___ Material for the task ___
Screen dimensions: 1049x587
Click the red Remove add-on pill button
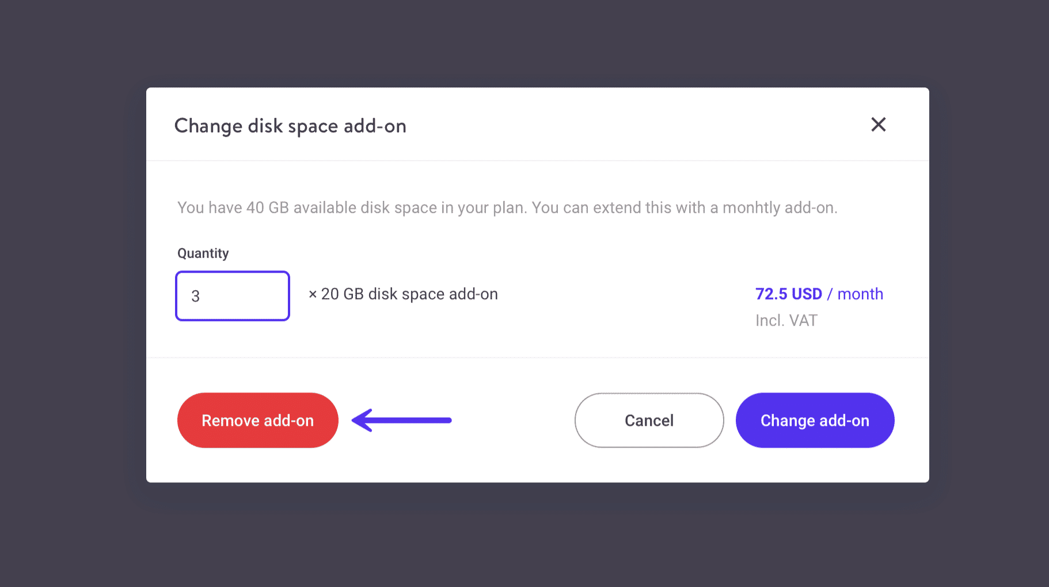257,420
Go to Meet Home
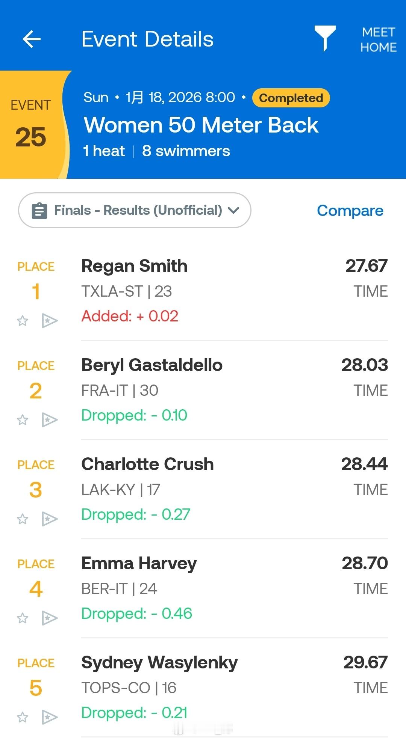The width and height of the screenshot is (406, 739). pos(378,40)
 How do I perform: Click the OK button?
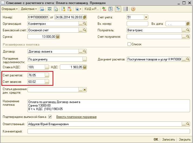point(156,139)
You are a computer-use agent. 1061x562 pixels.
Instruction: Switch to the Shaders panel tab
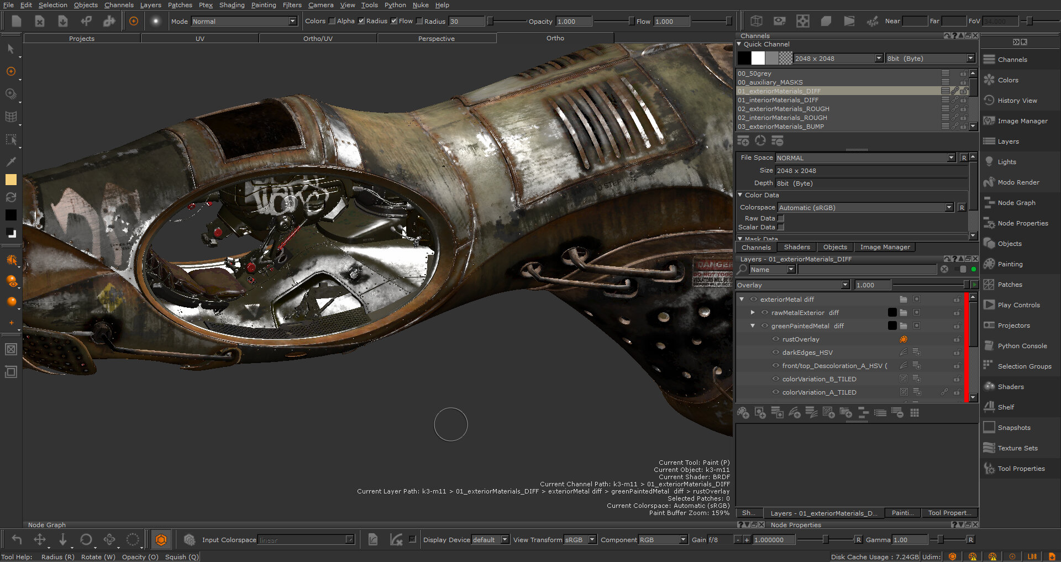(x=796, y=247)
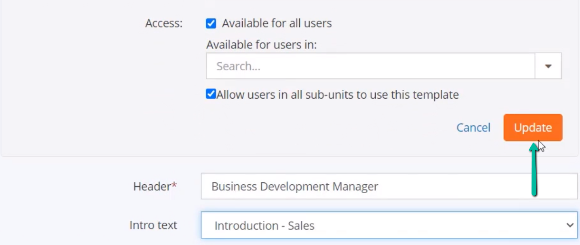Click the 'Available for users in:' caption
580x245 pixels.
point(262,45)
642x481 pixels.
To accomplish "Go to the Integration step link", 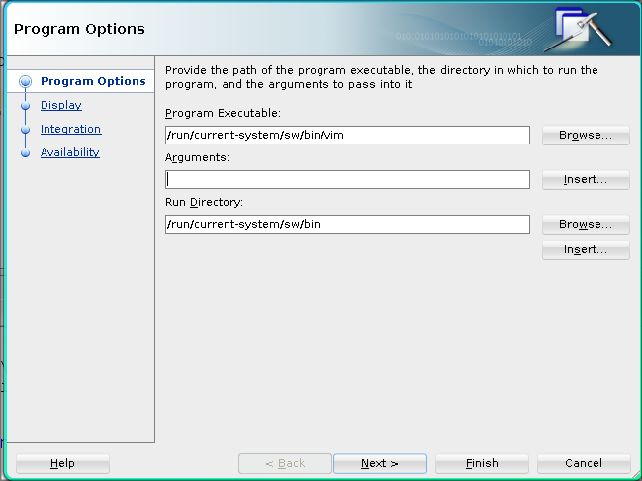I will coord(70,129).
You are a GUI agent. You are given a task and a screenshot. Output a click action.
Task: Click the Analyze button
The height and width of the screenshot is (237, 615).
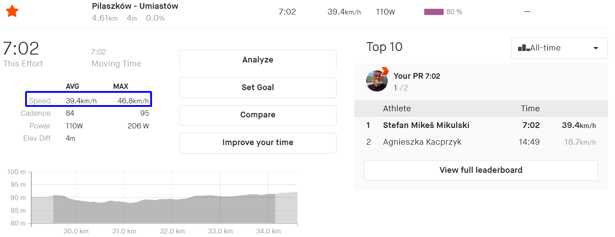[258, 60]

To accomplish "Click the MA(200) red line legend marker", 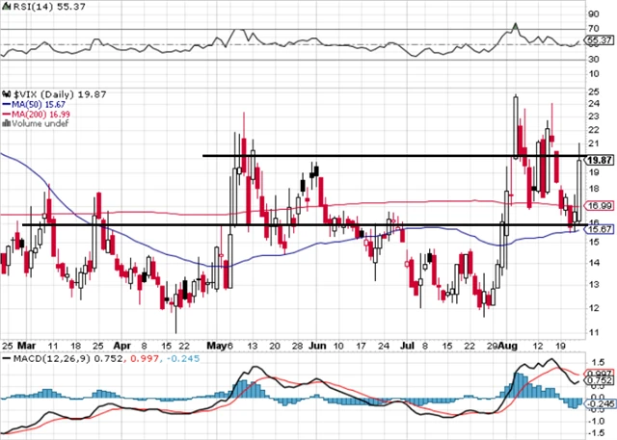I will (5, 112).
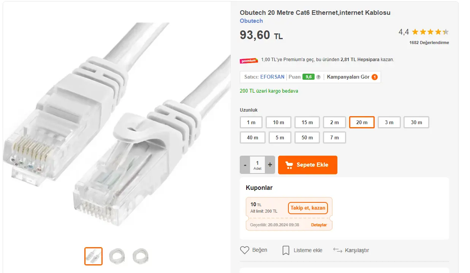Click the Takip et, kazan button
The image size is (470, 273).
click(308, 208)
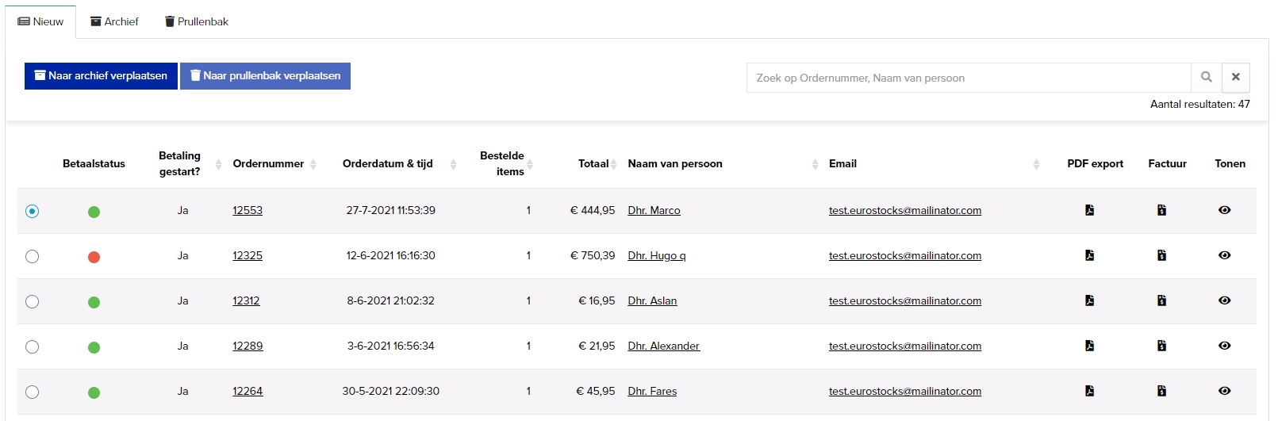
Task: View order 12553 via eye icon
Action: [1224, 210]
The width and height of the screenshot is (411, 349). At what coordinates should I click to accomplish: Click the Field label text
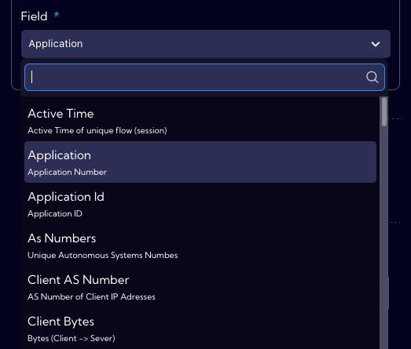click(34, 16)
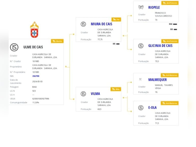Click the NIN number 392799 link
The image size is (196, 147).
pos(36,76)
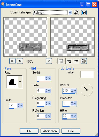Image resolution: width=99 pixels, height=137 pixels.
Task: Open the Fase bevel shape dropdown
Action: (x=20, y=82)
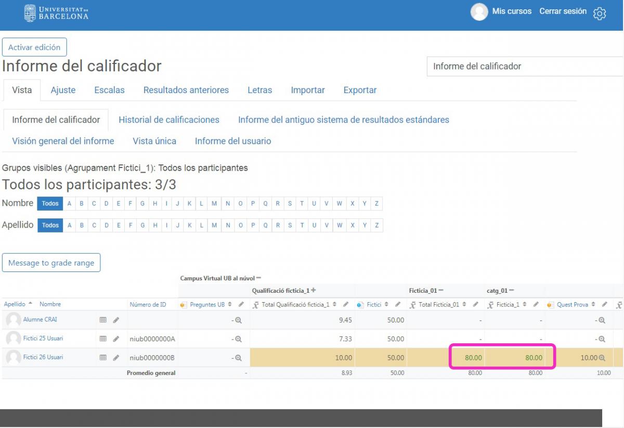Open grade analysis magnifier for Fictici 26 Preguntes UB

coord(239,358)
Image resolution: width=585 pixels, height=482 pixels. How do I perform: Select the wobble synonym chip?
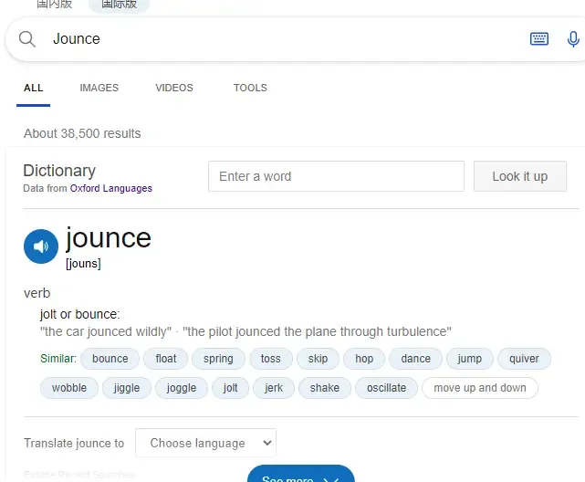pos(69,388)
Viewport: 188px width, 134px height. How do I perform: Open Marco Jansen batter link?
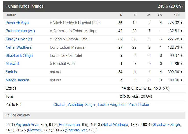(x=17, y=80)
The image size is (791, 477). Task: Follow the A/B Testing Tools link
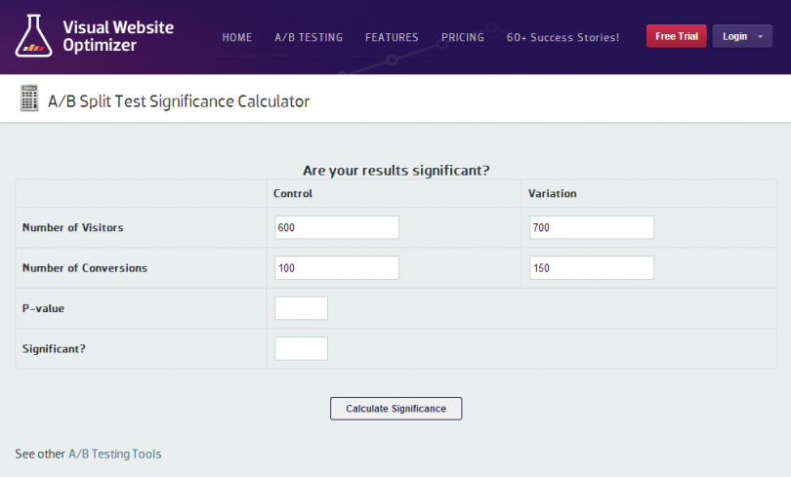pyautogui.click(x=115, y=454)
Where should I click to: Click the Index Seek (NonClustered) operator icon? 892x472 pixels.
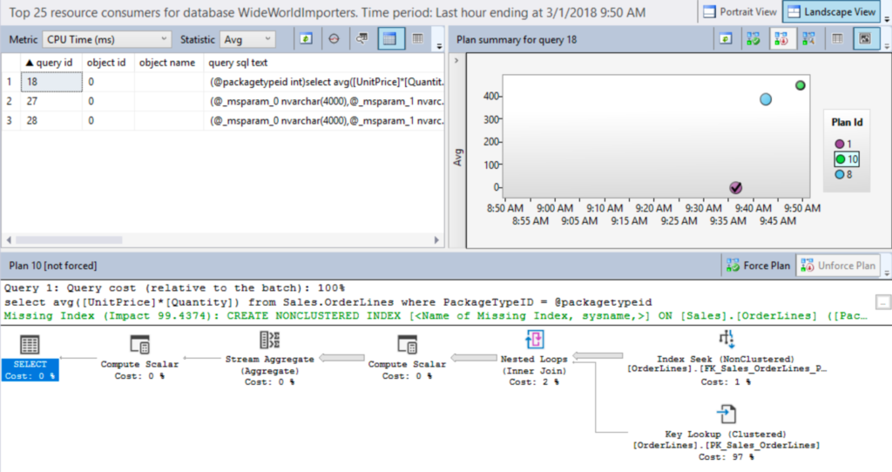726,339
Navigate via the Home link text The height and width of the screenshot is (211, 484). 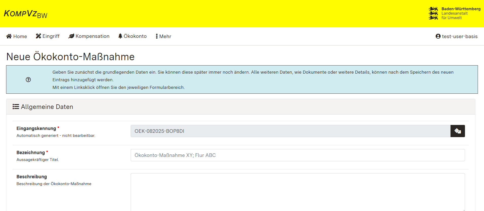coord(20,36)
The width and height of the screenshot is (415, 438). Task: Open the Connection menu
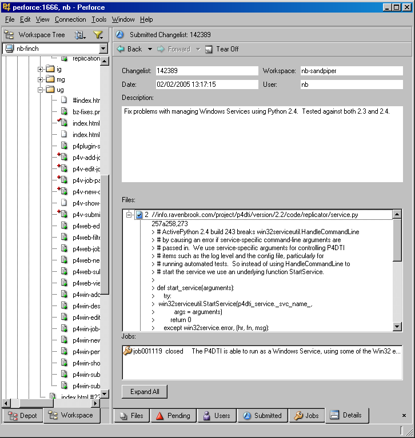tap(70, 19)
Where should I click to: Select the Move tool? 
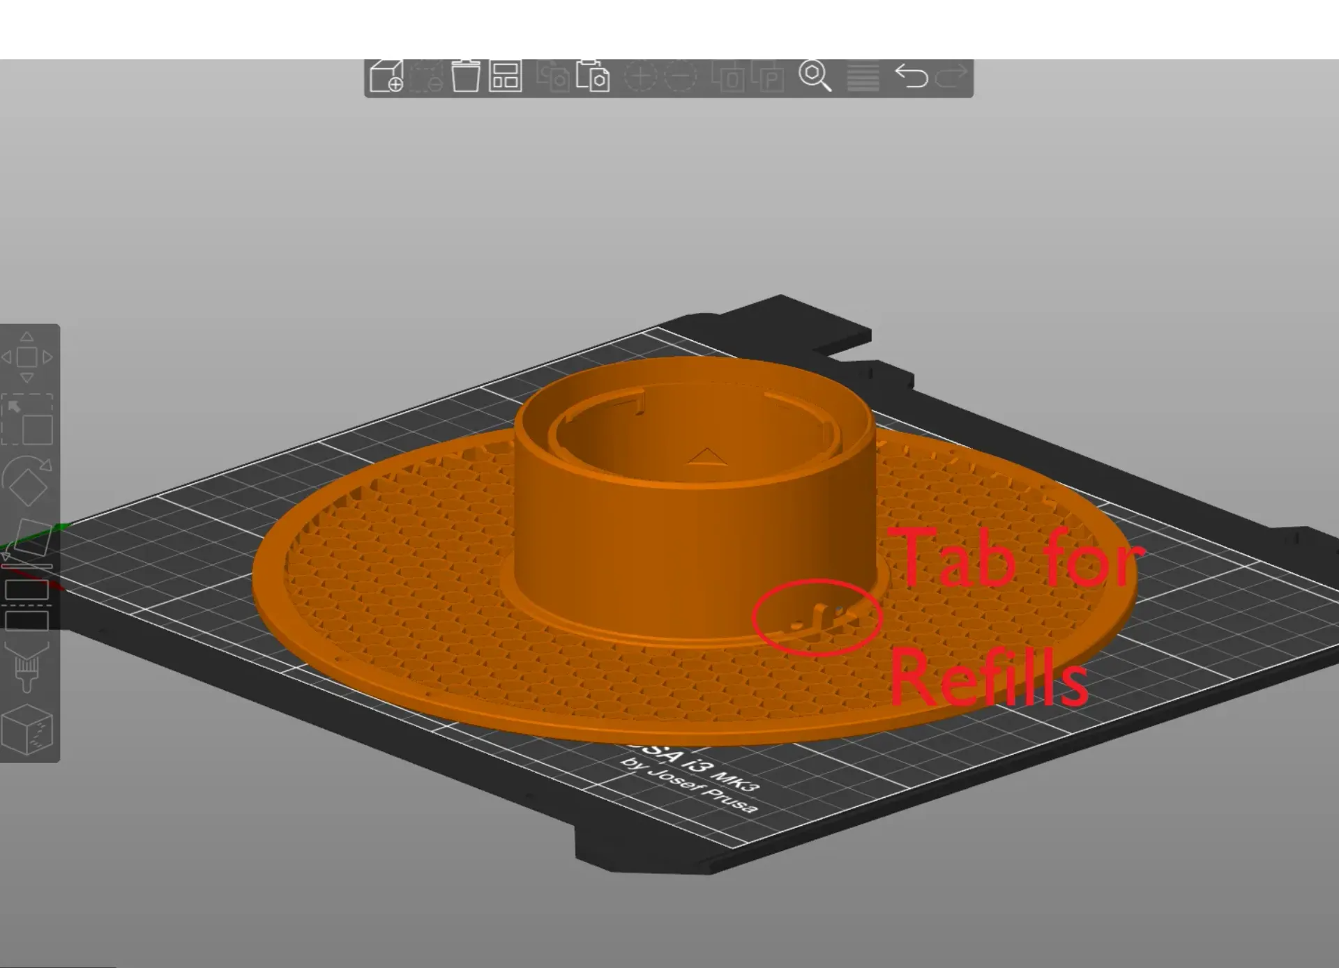pyautogui.click(x=27, y=357)
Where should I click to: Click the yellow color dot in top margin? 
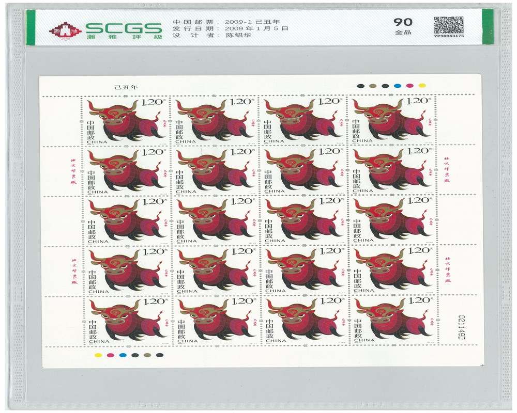point(421,86)
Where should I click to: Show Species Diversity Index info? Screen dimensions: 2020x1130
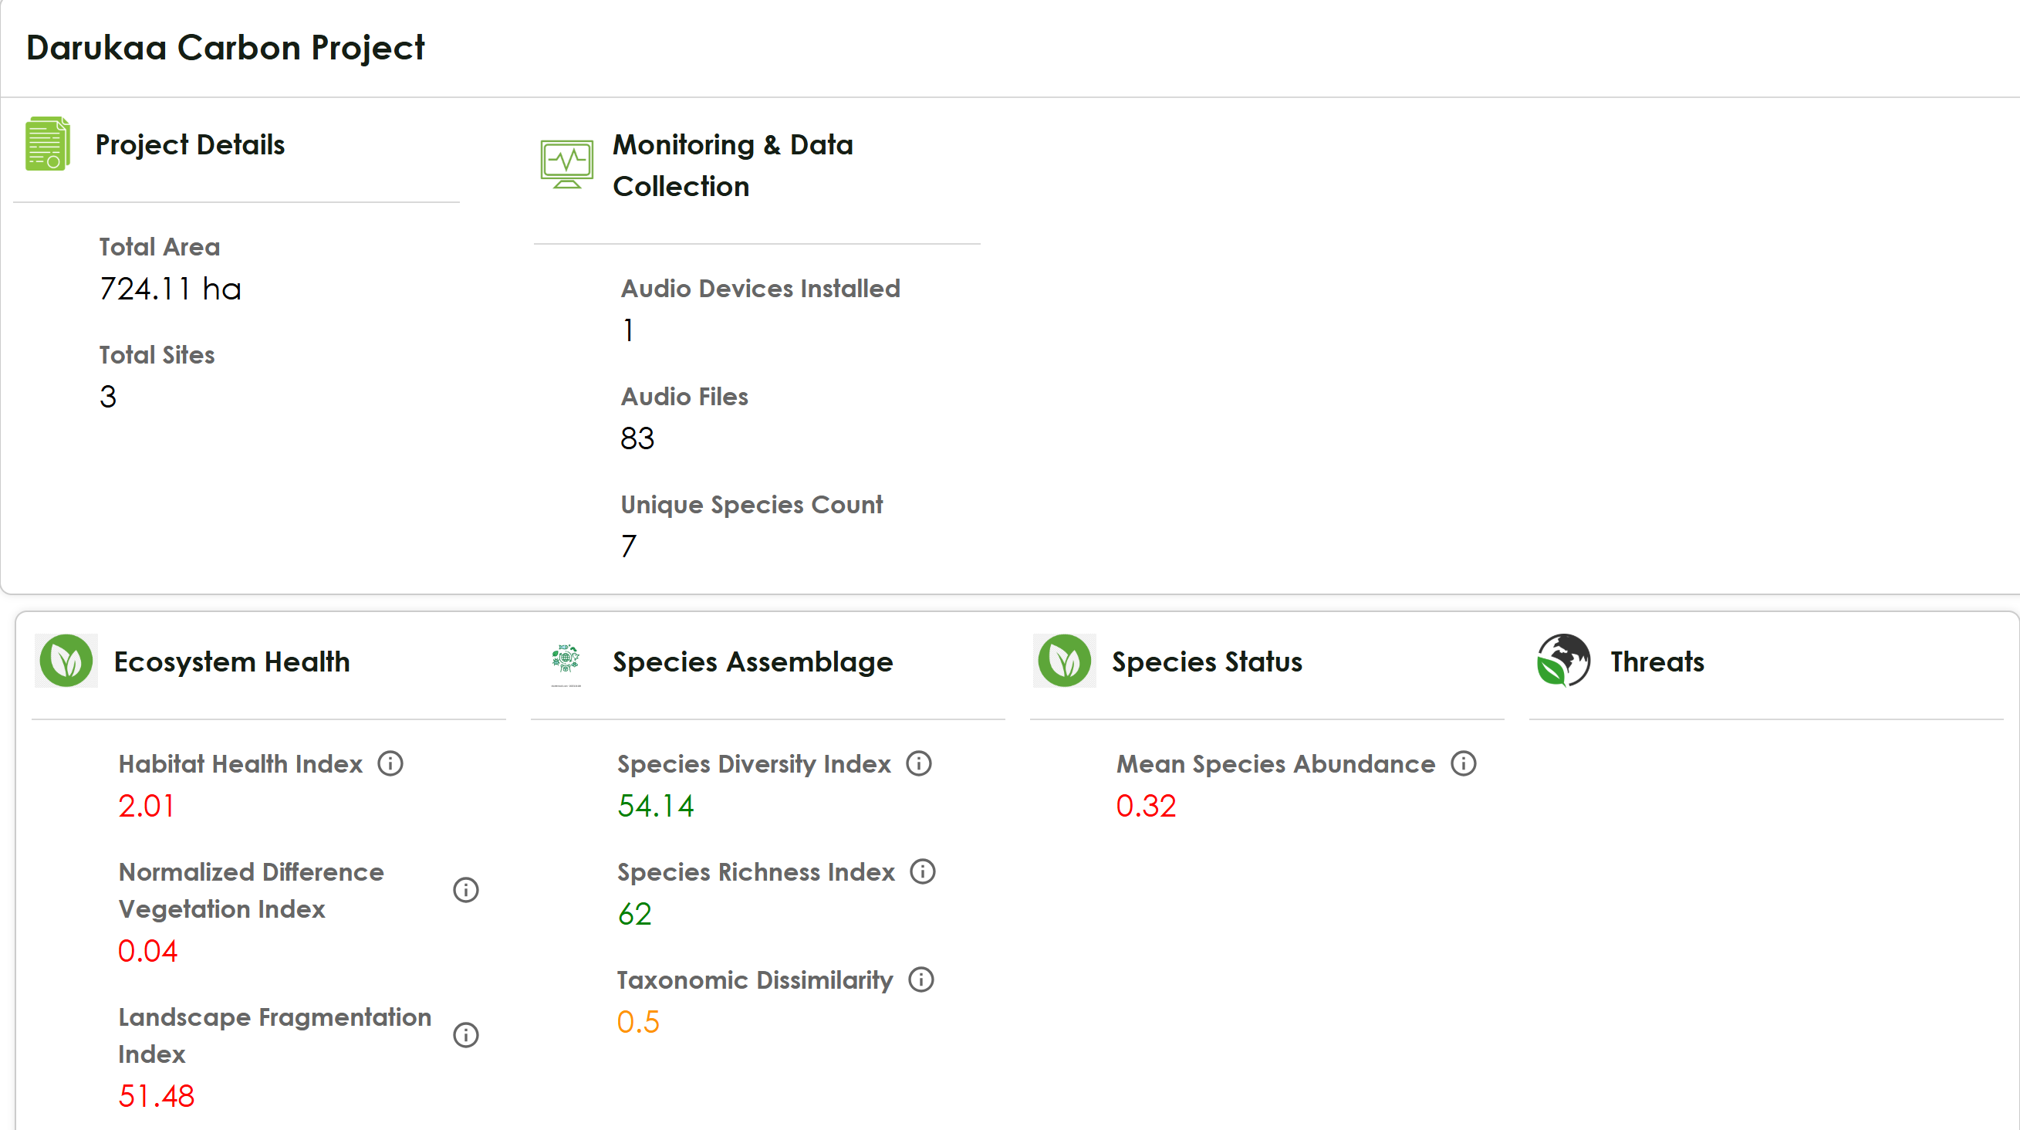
___
**Task description**
Scan the data above and report each line in which "agent" is present.

**Solution below**
You are a computer-use agent. 1061x562 pixels.
You are a GUI agent. You are given a task and a screenshot. Output a click action.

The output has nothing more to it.